Nothing but the lines from the one with "Given: Show campus" through the end of the data should be set down, each exactly as written, and no picture should be included.

== RECORDS TO PROCESS ==

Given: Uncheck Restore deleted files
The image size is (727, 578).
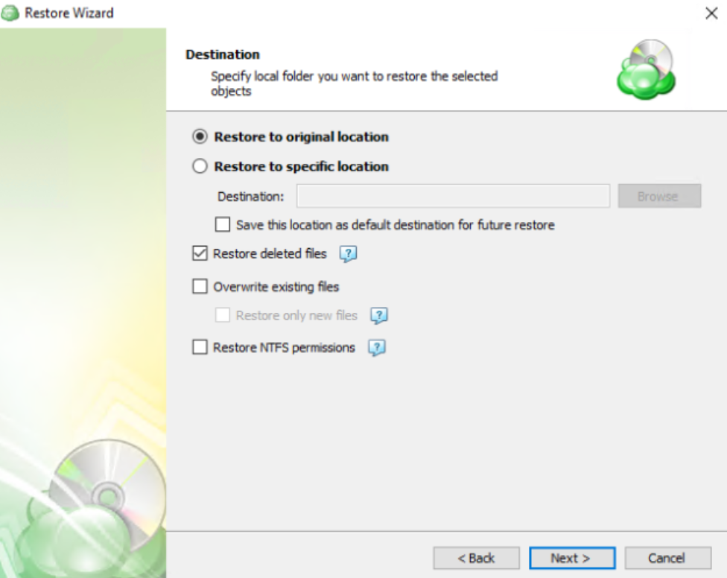Looking at the screenshot, I should tap(200, 253).
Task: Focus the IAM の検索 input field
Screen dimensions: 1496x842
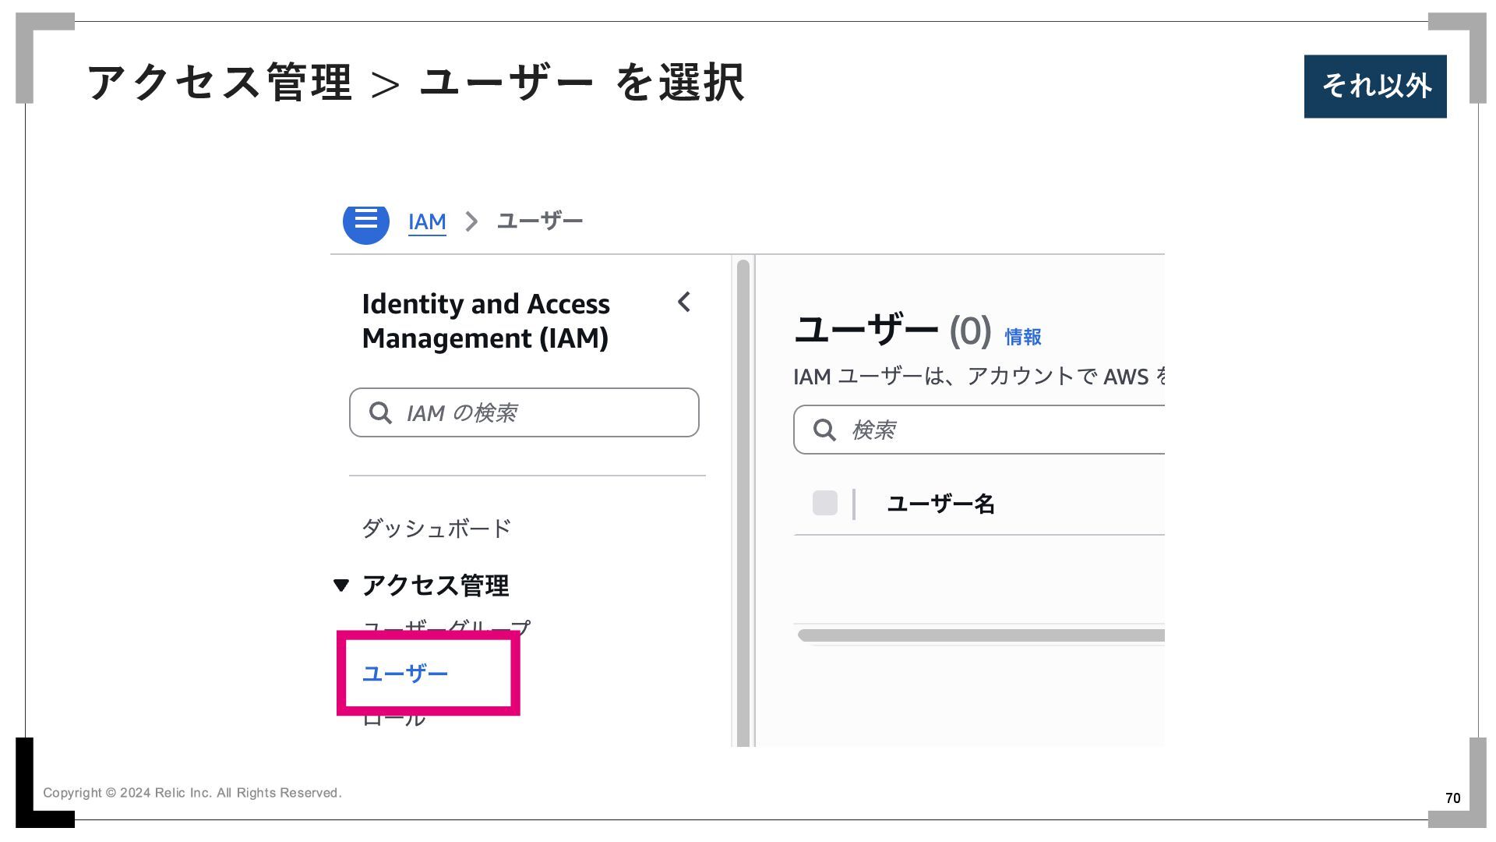Action: click(524, 412)
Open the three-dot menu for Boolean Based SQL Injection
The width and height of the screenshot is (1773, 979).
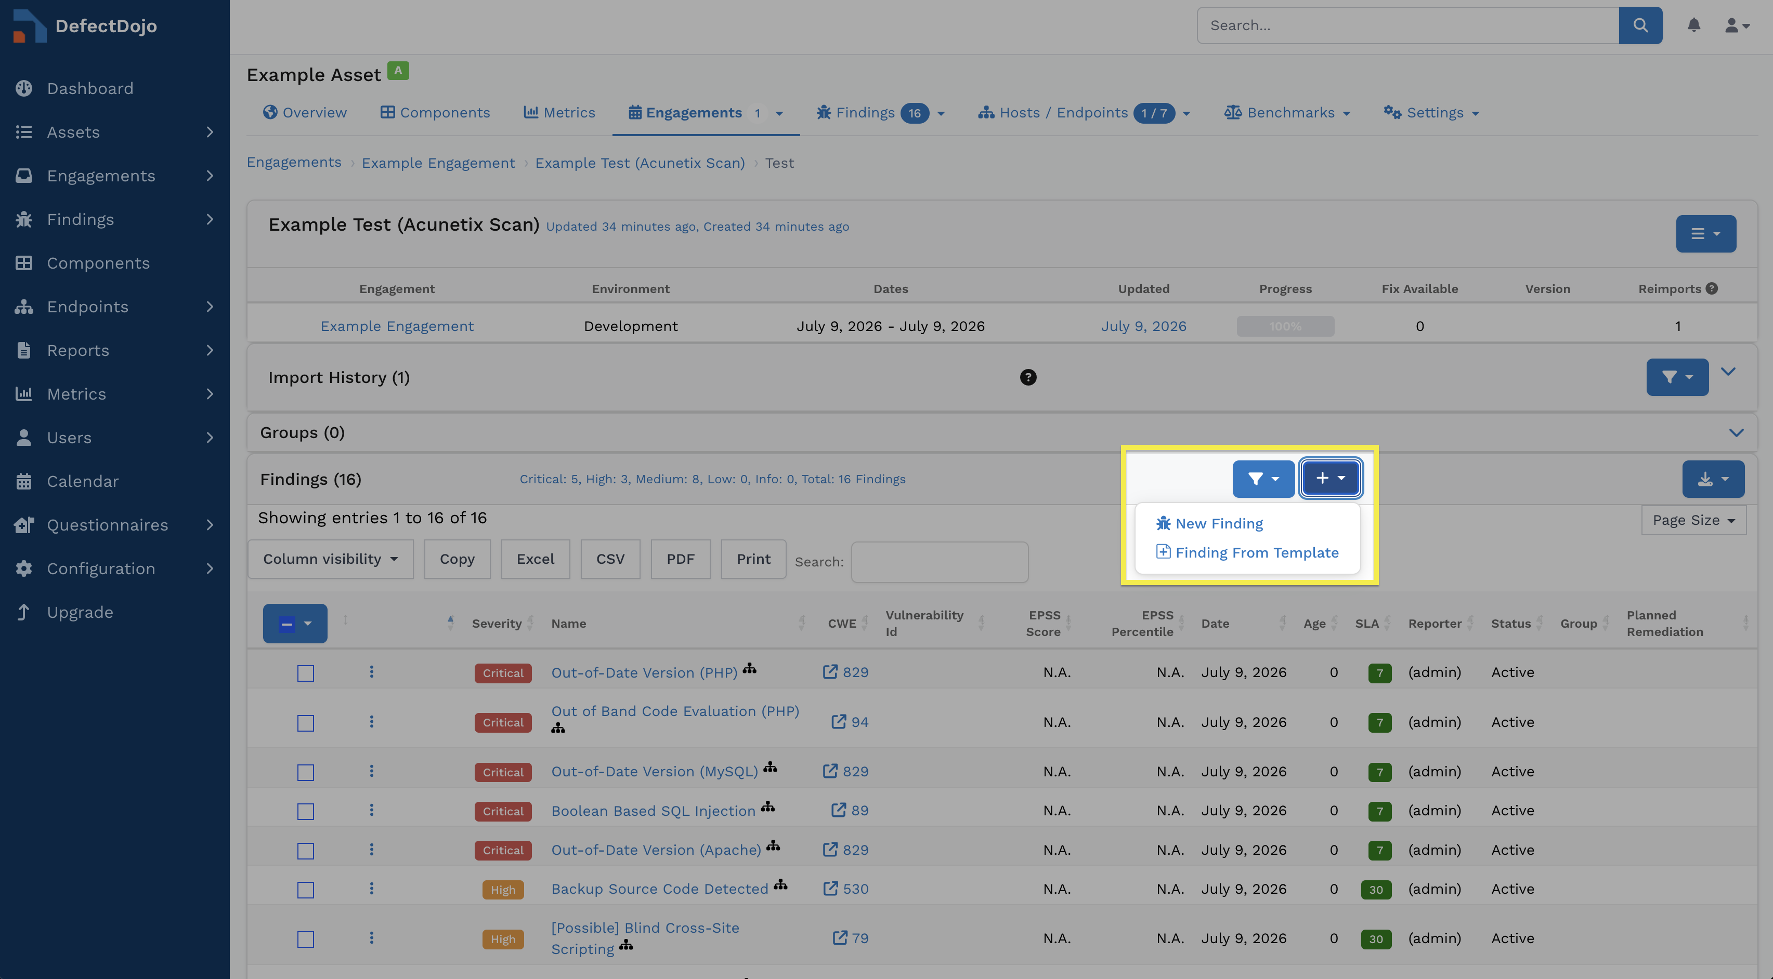[x=372, y=810]
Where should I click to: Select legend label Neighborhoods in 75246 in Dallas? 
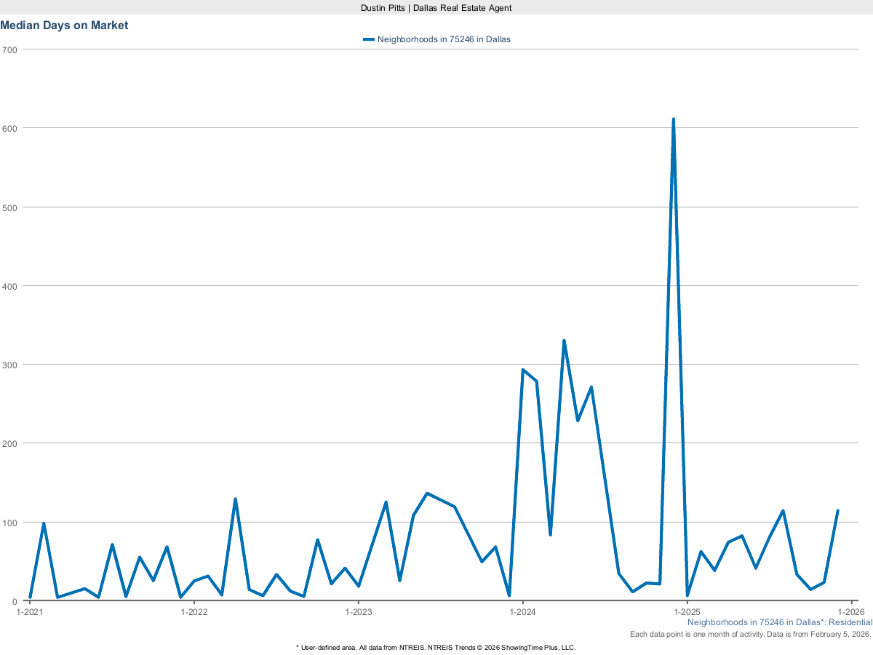tap(444, 39)
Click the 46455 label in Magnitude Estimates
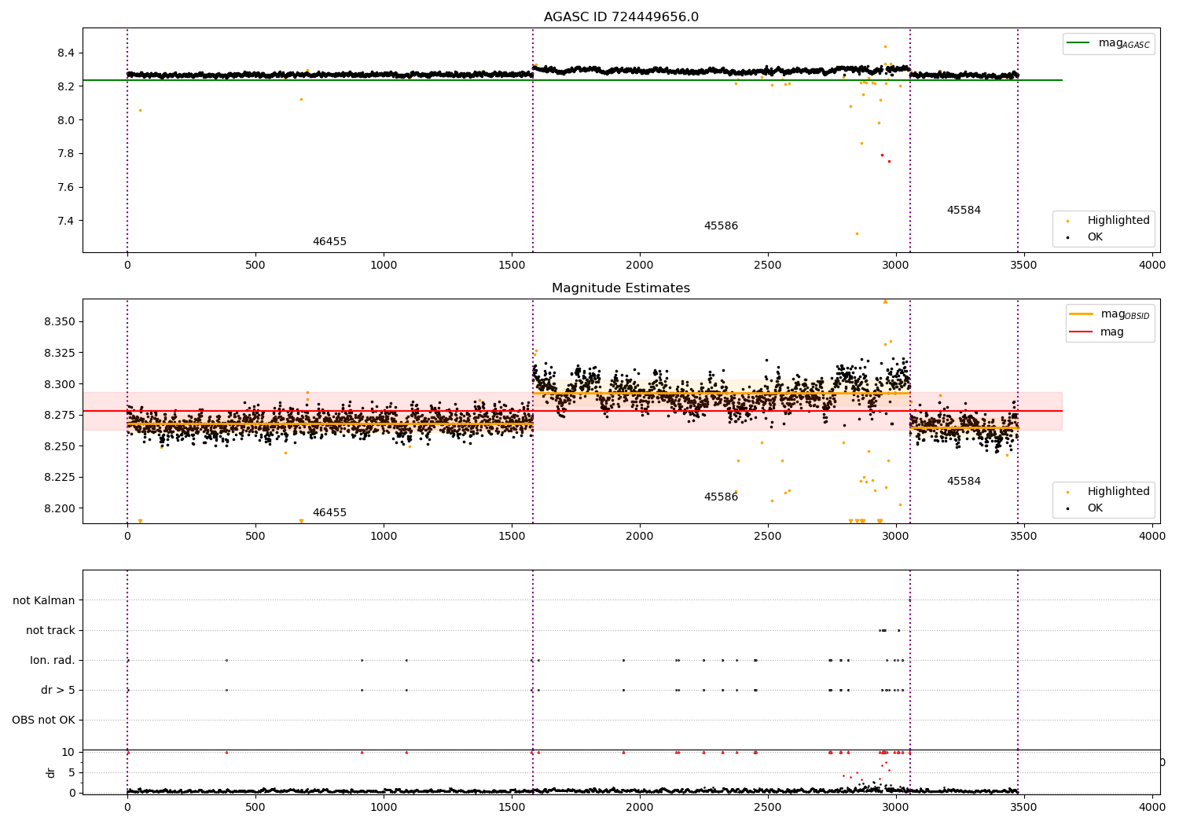The image size is (1179, 825). [329, 513]
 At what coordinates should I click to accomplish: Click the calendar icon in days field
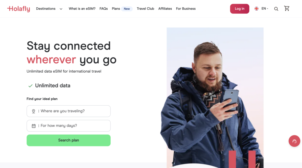[34, 126]
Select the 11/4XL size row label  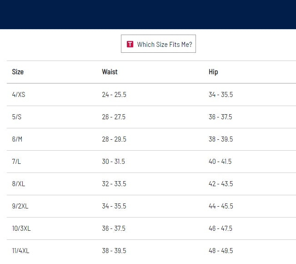pyautogui.click(x=21, y=251)
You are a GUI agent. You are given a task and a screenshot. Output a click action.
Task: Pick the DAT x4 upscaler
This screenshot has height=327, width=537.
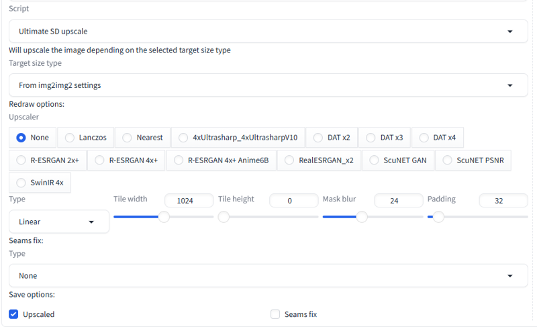click(x=438, y=137)
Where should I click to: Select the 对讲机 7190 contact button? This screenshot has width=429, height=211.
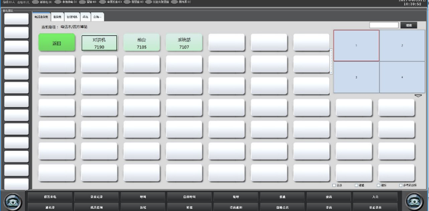[x=99, y=43]
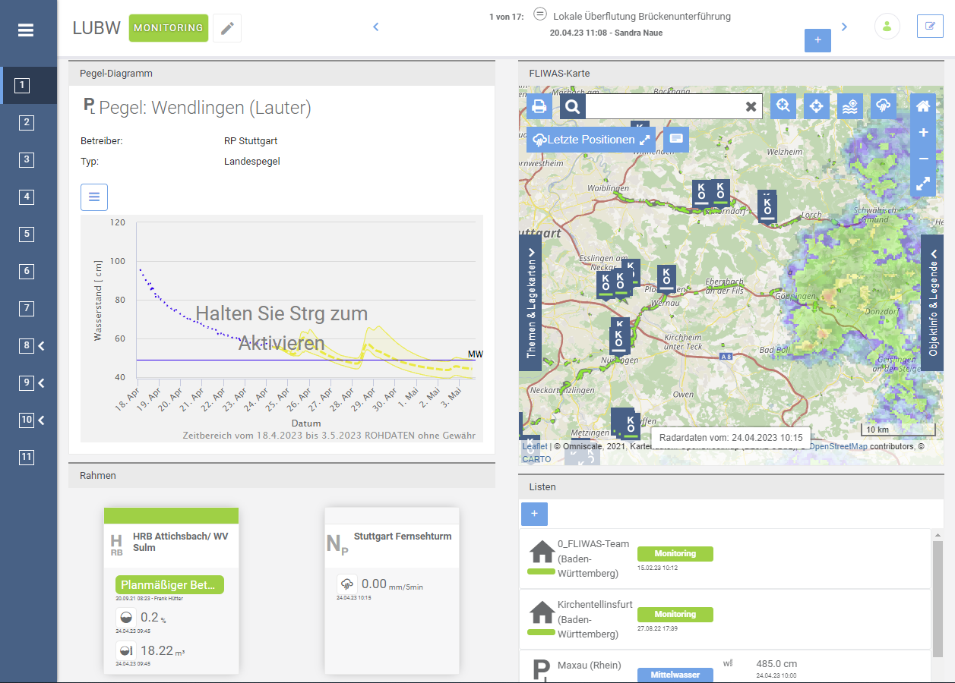955x683 pixels.
Task: Click the hamburger menu icon in sidebar
Action: 26,30

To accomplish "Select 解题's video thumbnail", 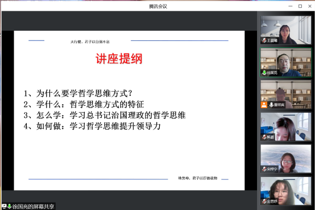I will pos(285,126).
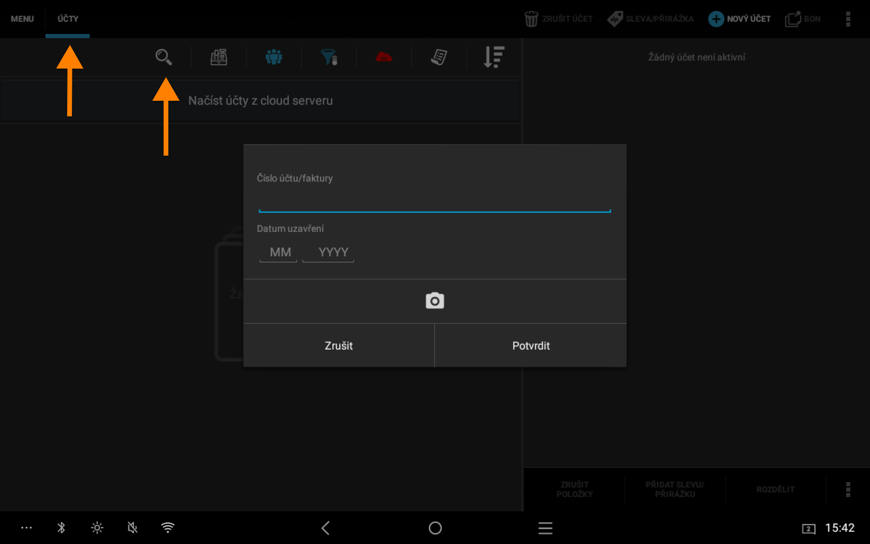This screenshot has width=870, height=544.
Task: Open top-right overflow menu
Action: click(x=848, y=19)
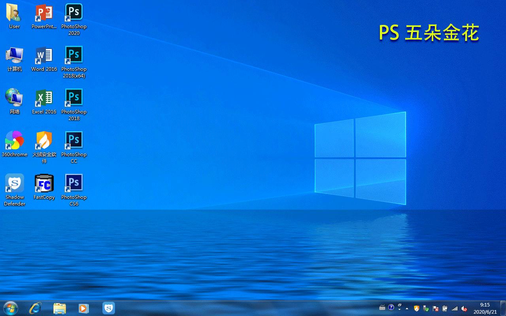506x316 pixels.
Task: Launch Word 2016
Action: pyautogui.click(x=44, y=55)
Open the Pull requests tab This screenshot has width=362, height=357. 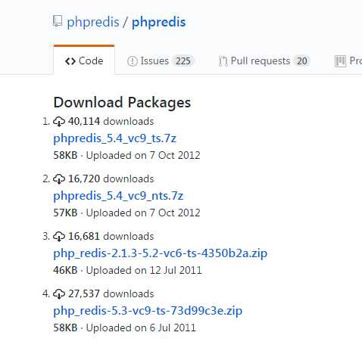pyautogui.click(x=264, y=61)
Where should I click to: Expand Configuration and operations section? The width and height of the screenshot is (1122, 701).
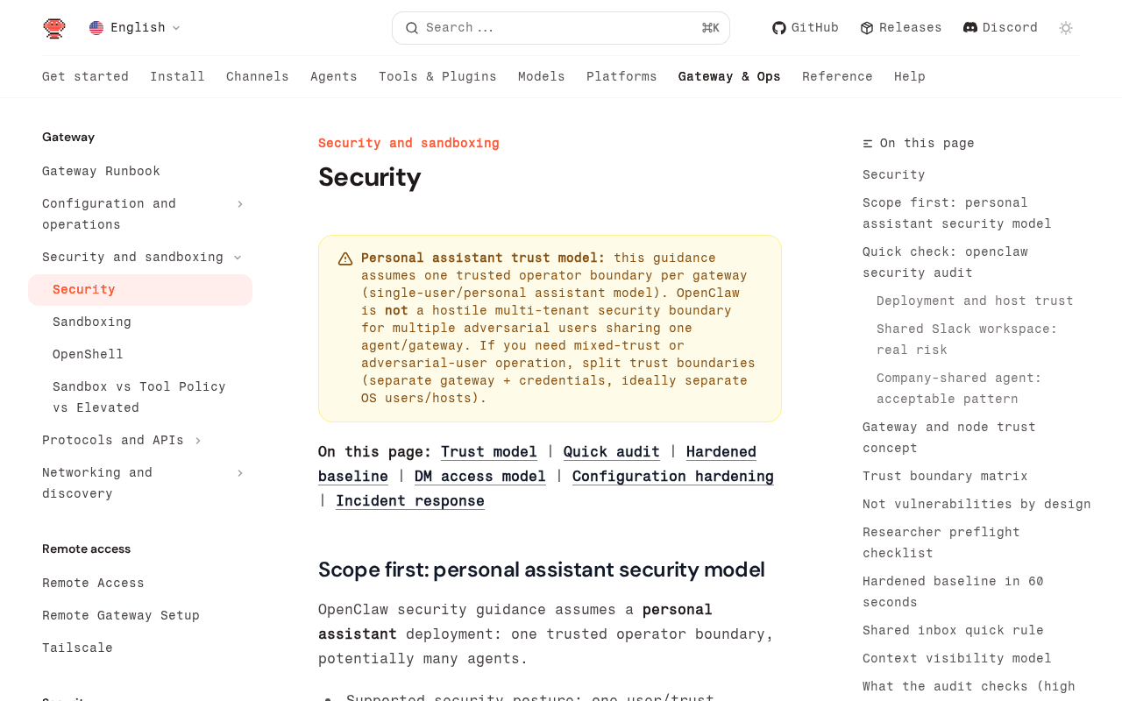pos(239,204)
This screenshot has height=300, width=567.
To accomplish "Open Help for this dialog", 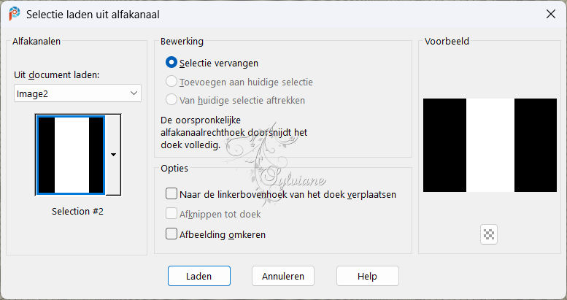I will (x=367, y=276).
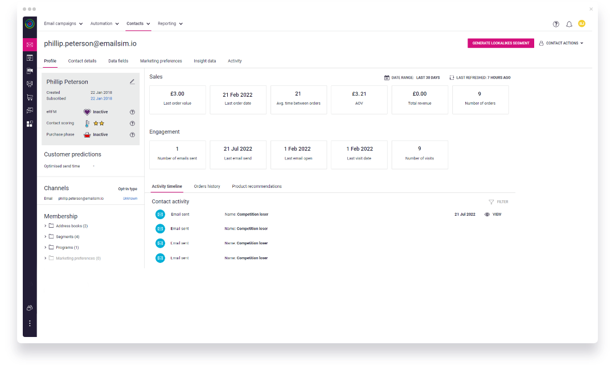Viewport: 615px width, 370px height.
Task: Open the help question mark in the top bar
Action: [x=556, y=24]
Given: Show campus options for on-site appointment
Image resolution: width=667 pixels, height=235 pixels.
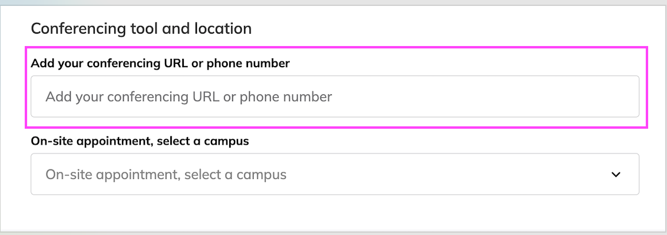Looking at the screenshot, I should coord(335,174).
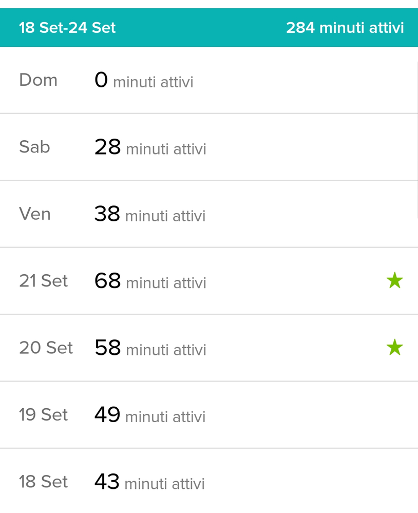
Task: Choose the 18 Set date label
Action: coord(43,482)
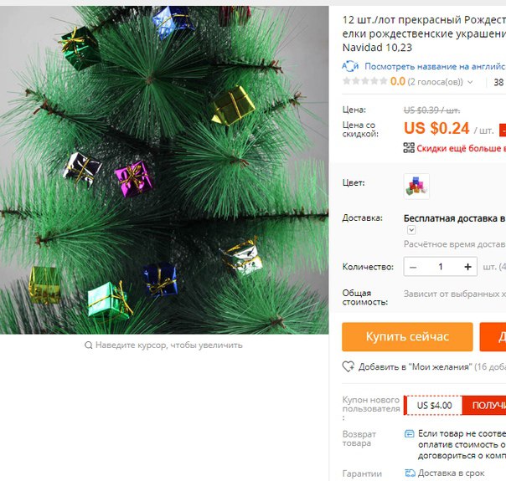Screen dimensions: 506x481
Task: Click the red 'ПОЛУЧИТЬ' coupon button
Action: 484,405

===

### [TASK RESULT]
Given: Show campus options for on-site appointment
Image resolution: width=667 pixels, height=235 pixels.
Looking at the screenshot, I should coord(335,174).
Task: Choose the 18 Set date label
Action: coord(43,482)
Screen dimensions: 506x481
Task: Click the red 'ПОЛУЧИТЬ' coupon button
Action: 484,405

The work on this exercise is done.